**Exercise aim**
Your answer must be an exact copy of the entries below, with no pictures in it.

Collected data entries
---

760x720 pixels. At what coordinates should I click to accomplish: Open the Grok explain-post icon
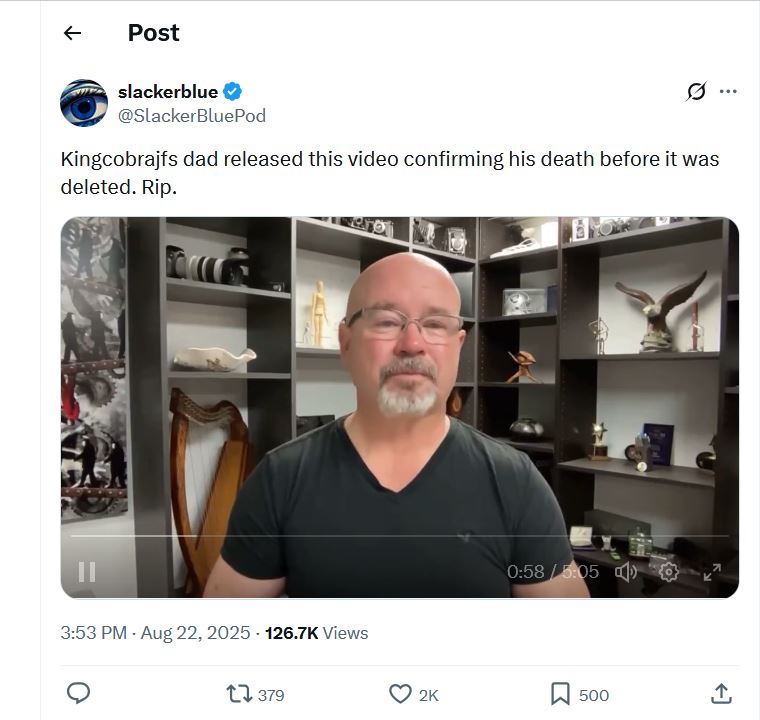(x=696, y=91)
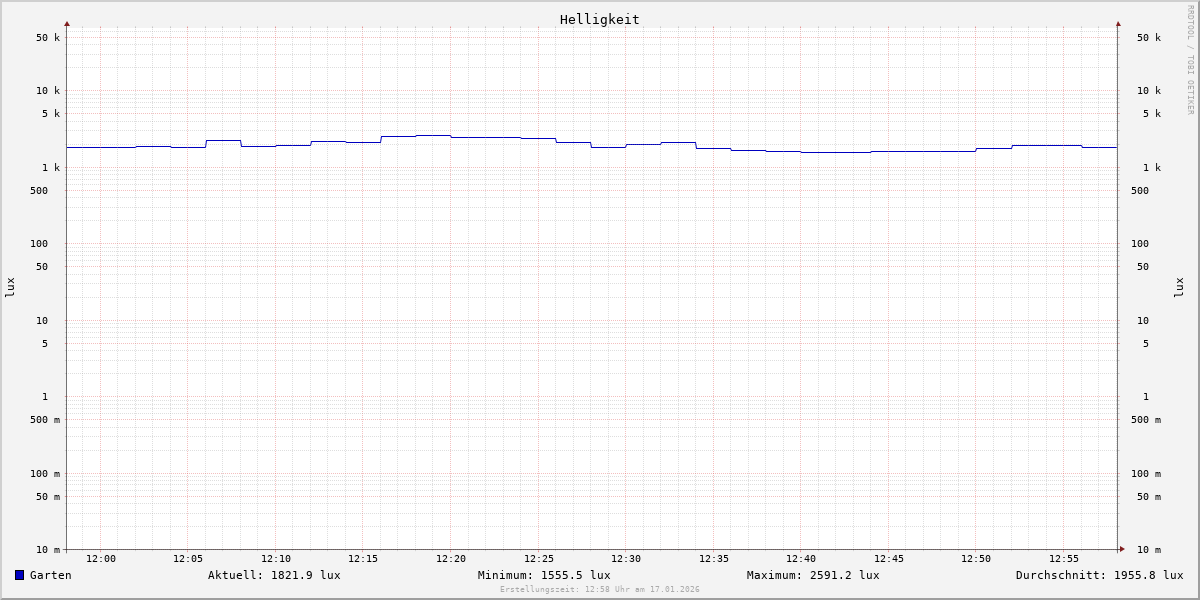The width and height of the screenshot is (1200, 600).
Task: Click the RRDTOOL / TOBI OETIKER watermark
Action: click(x=1190, y=60)
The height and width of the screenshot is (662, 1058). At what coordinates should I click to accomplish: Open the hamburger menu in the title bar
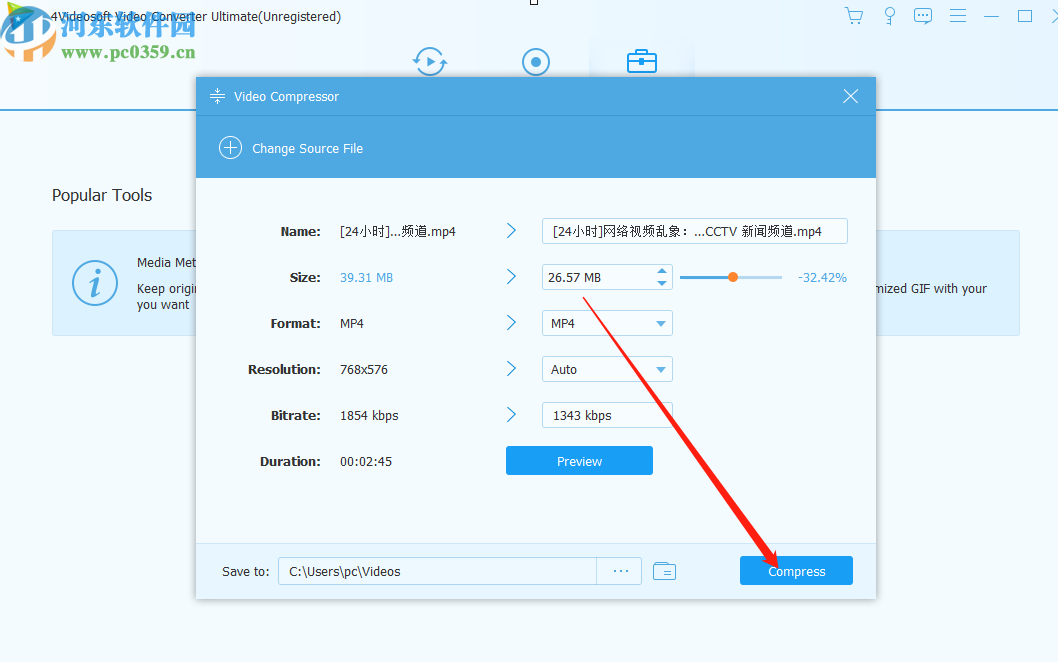[x=957, y=15]

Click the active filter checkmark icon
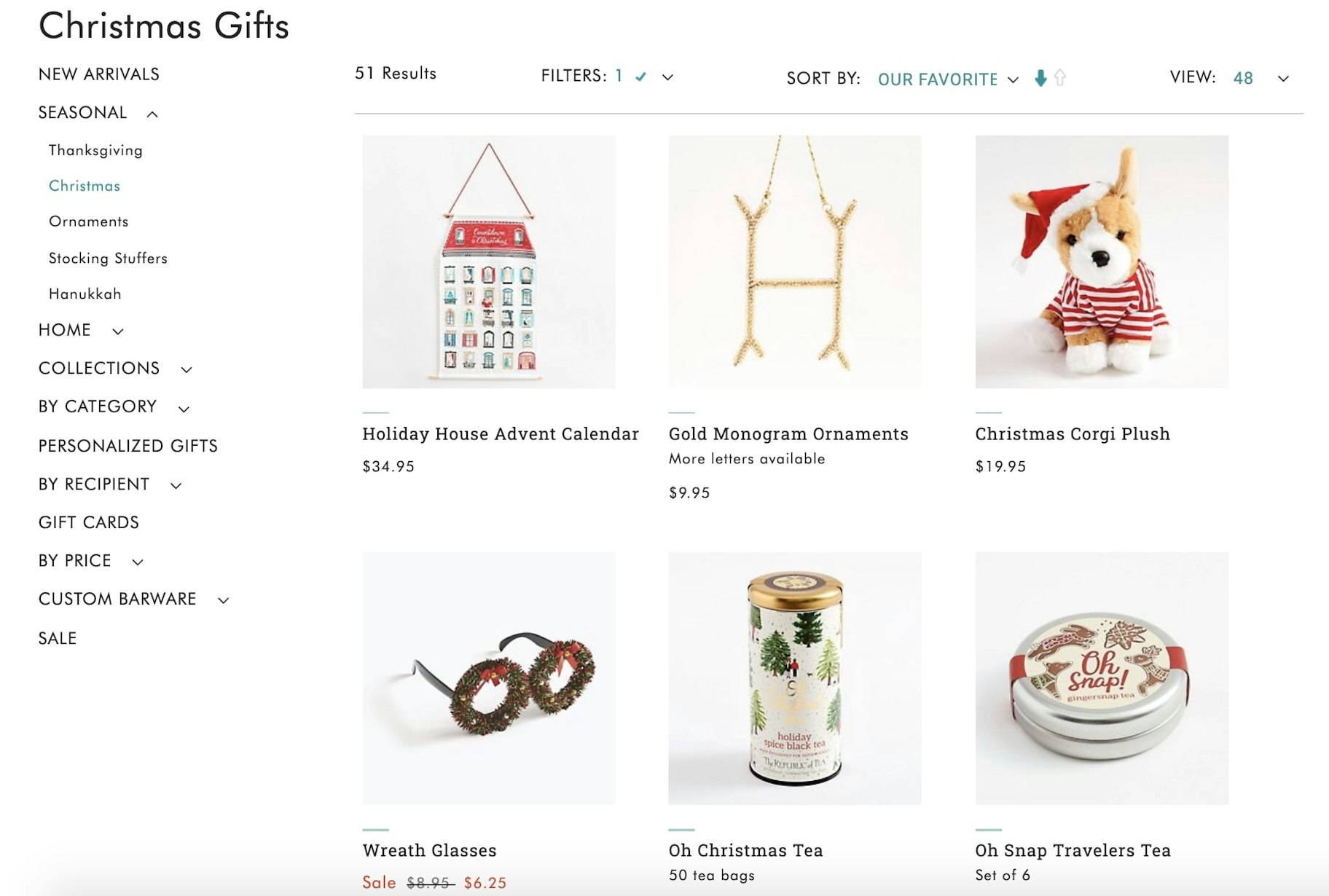click(x=640, y=76)
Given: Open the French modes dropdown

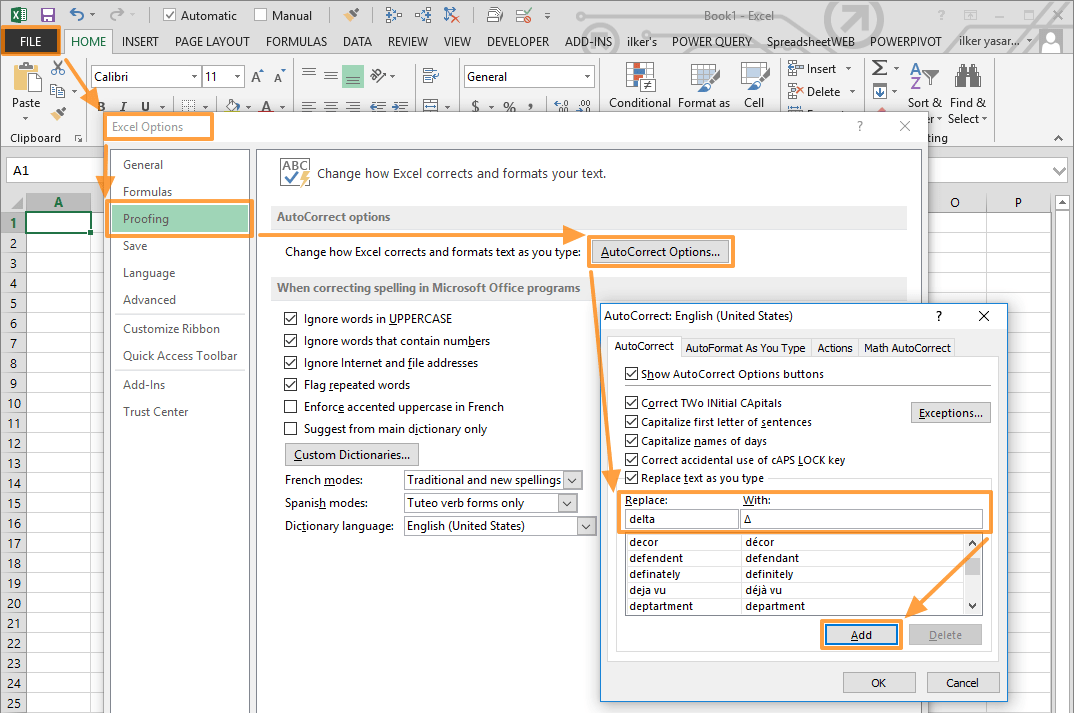Looking at the screenshot, I should click(x=572, y=479).
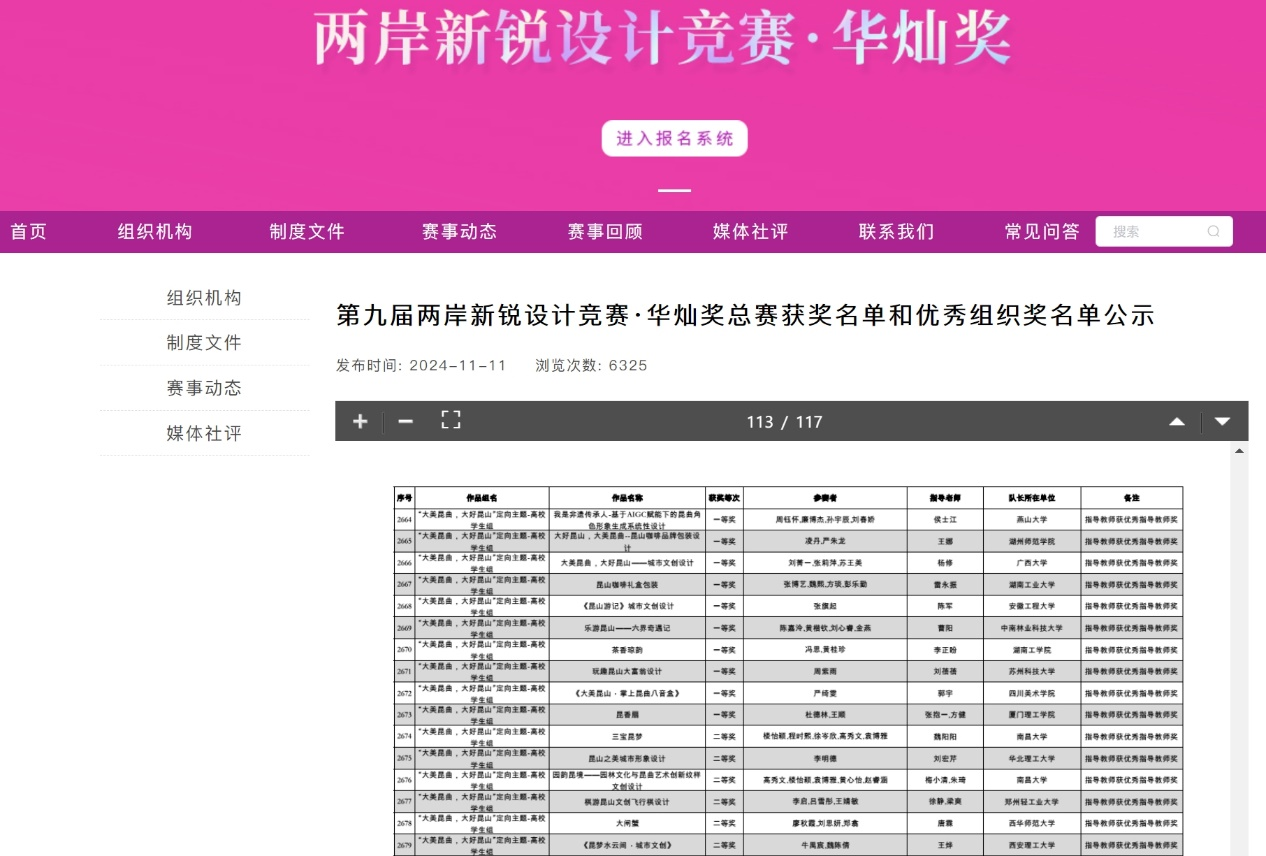Image resolution: width=1266 pixels, height=856 pixels.
Task: Go to previous PDF page arrow
Action: [1177, 421]
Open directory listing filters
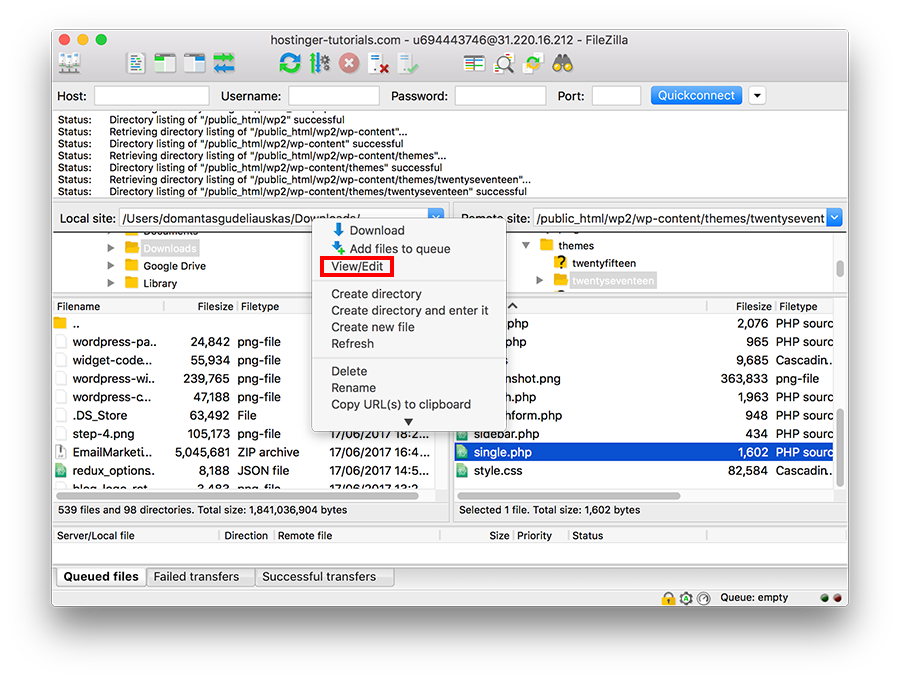Image resolution: width=900 pixels, height=680 pixels. 473,62
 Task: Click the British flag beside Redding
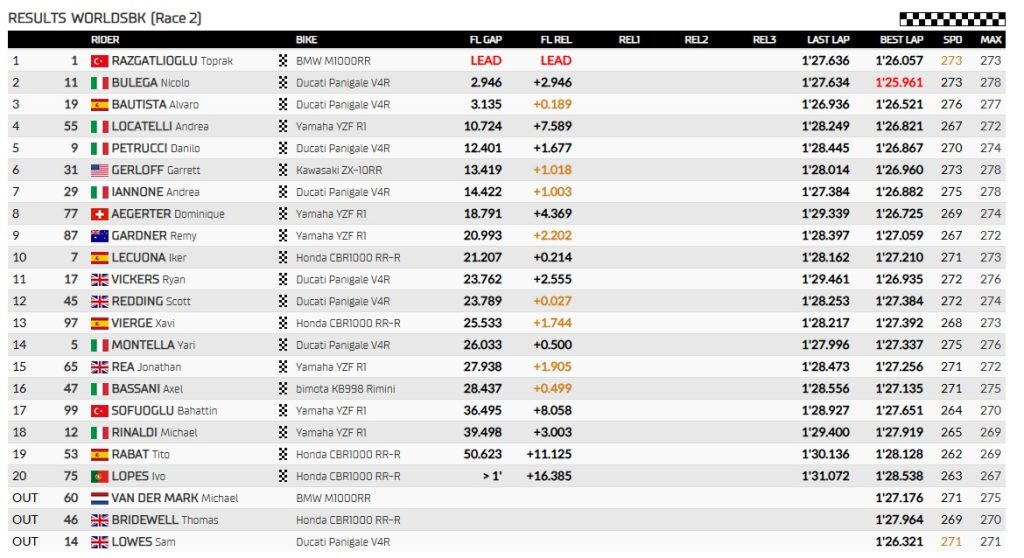pos(99,302)
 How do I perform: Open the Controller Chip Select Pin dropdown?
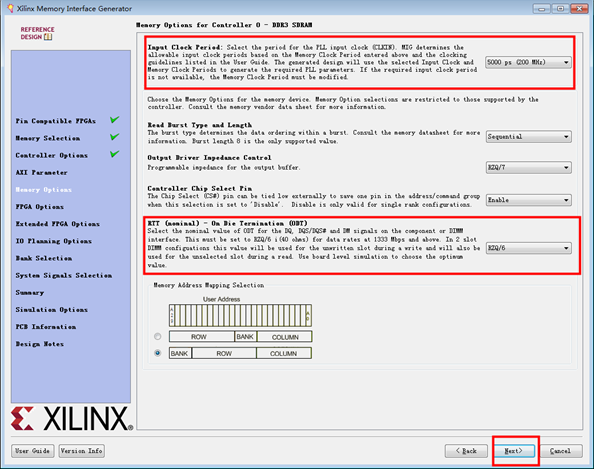(529, 200)
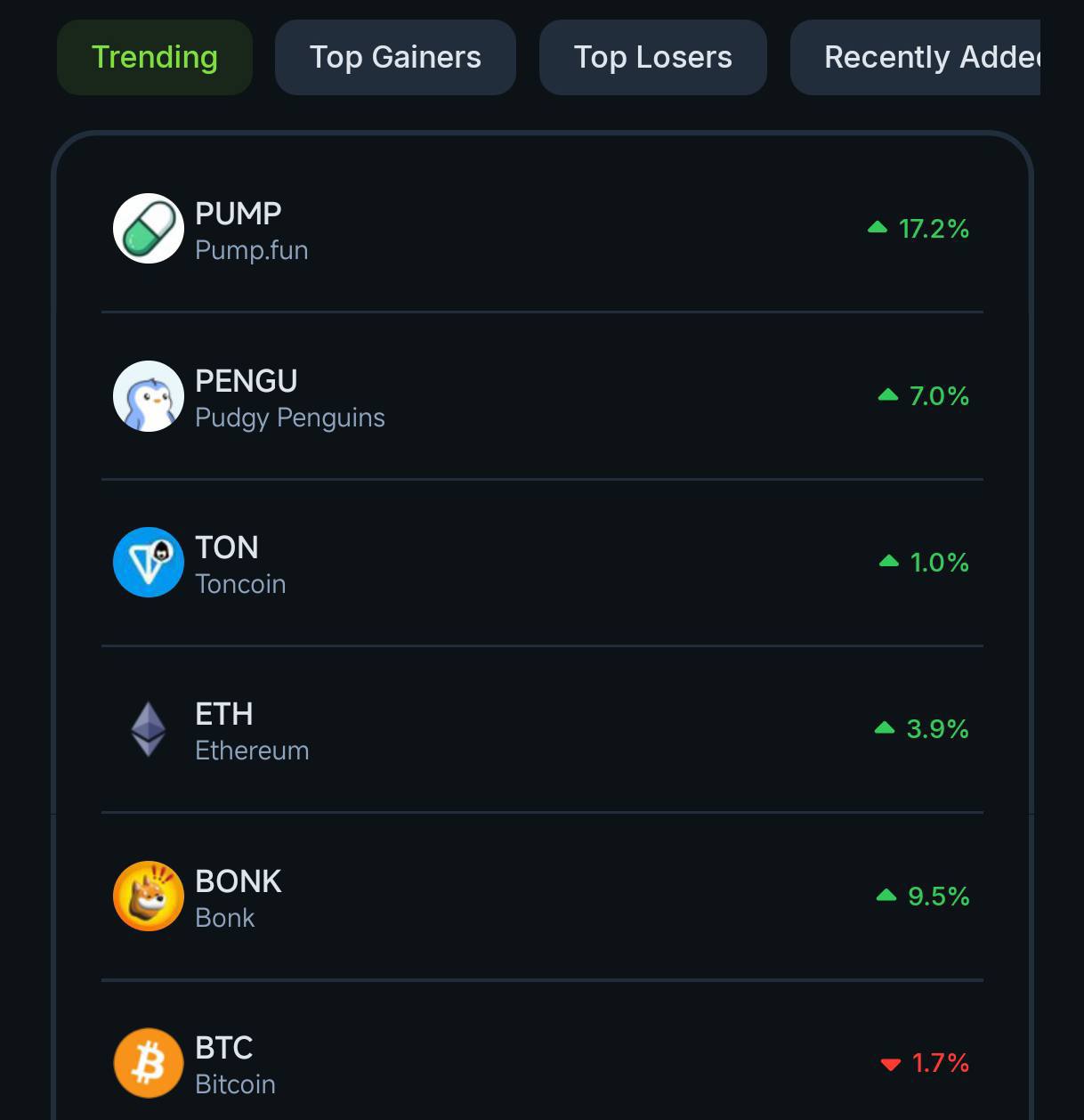
Task: Select the Ethereum diamond logo
Action: click(x=149, y=729)
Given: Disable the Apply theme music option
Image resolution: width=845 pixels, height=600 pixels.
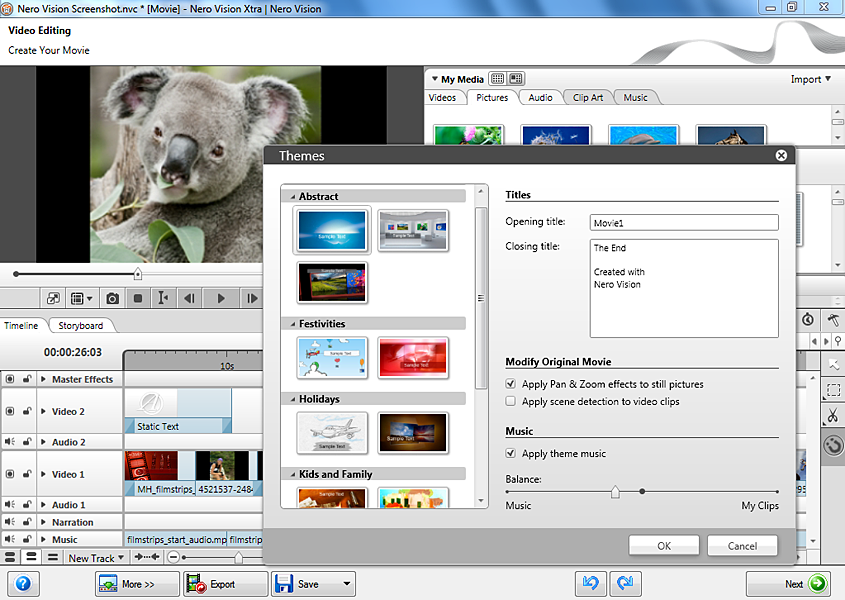Looking at the screenshot, I should tap(511, 453).
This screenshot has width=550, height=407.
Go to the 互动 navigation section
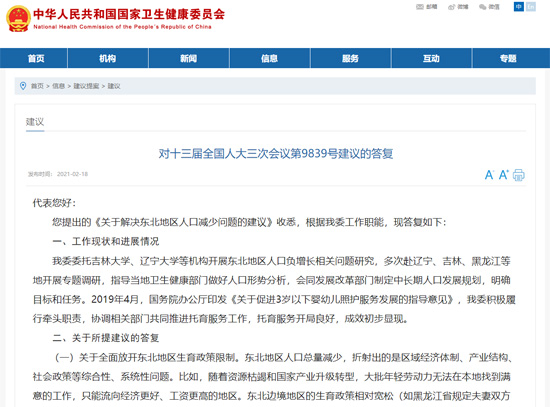[x=431, y=58]
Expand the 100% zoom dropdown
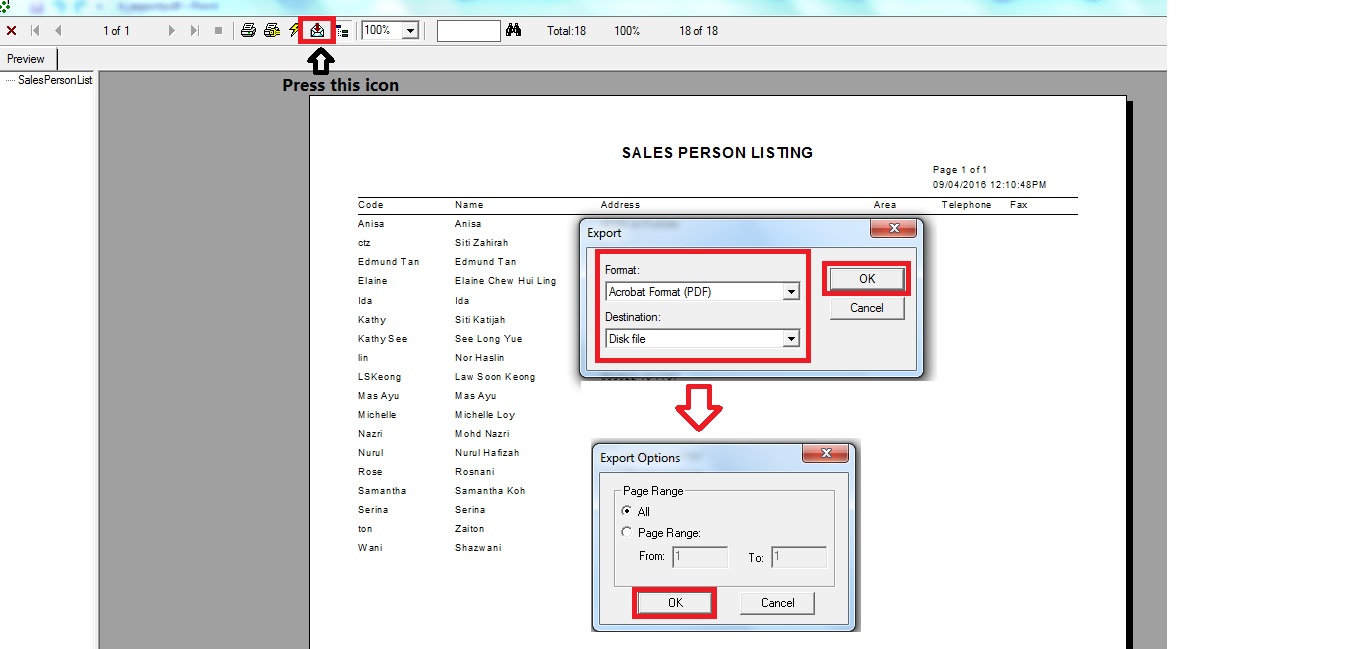This screenshot has width=1360, height=649. click(x=409, y=31)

---

**Solution to the exercise**
760x720 pixels. At what coordinates should I click to accomplish: Open the Grok explain-post icon
(x=696, y=91)
The width and height of the screenshot is (1200, 600).
Task: Click the RRDTOOL / TOBI OETIKER watermark
Action: click(x=1190, y=60)
The height and width of the screenshot is (662, 1058). At what coordinates should I click to accomplish: Open the hamburger menu in the title bar
[x=957, y=15]

Click the active filter checkmark icon
click(x=640, y=76)
Given: Open the French modes dropdown

Looking at the screenshot, I should click(x=572, y=479).
Image resolution: width=1266 pixels, height=856 pixels.
Task: Go to previous PDF page arrow
Action: [1177, 421]
Open directory listing filters
Image resolution: width=900 pixels, height=680 pixels. 473,62
 Task: Click the British flag beside Redding
pos(99,302)
 How do I perform: Open the Controller Chip Select Pin dropdown?
(529, 200)
Task: Select the Ethereum diamond logo
Action: click(x=149, y=729)
Given: Disable the Apply theme music option
Image resolution: width=845 pixels, height=600 pixels.
Looking at the screenshot, I should tap(511, 453).
This screenshot has width=550, height=407.
Go to the 互动 navigation section
[x=431, y=58]
Expand the 100% zoom dropdown
This screenshot has width=1360, height=649. click(x=409, y=31)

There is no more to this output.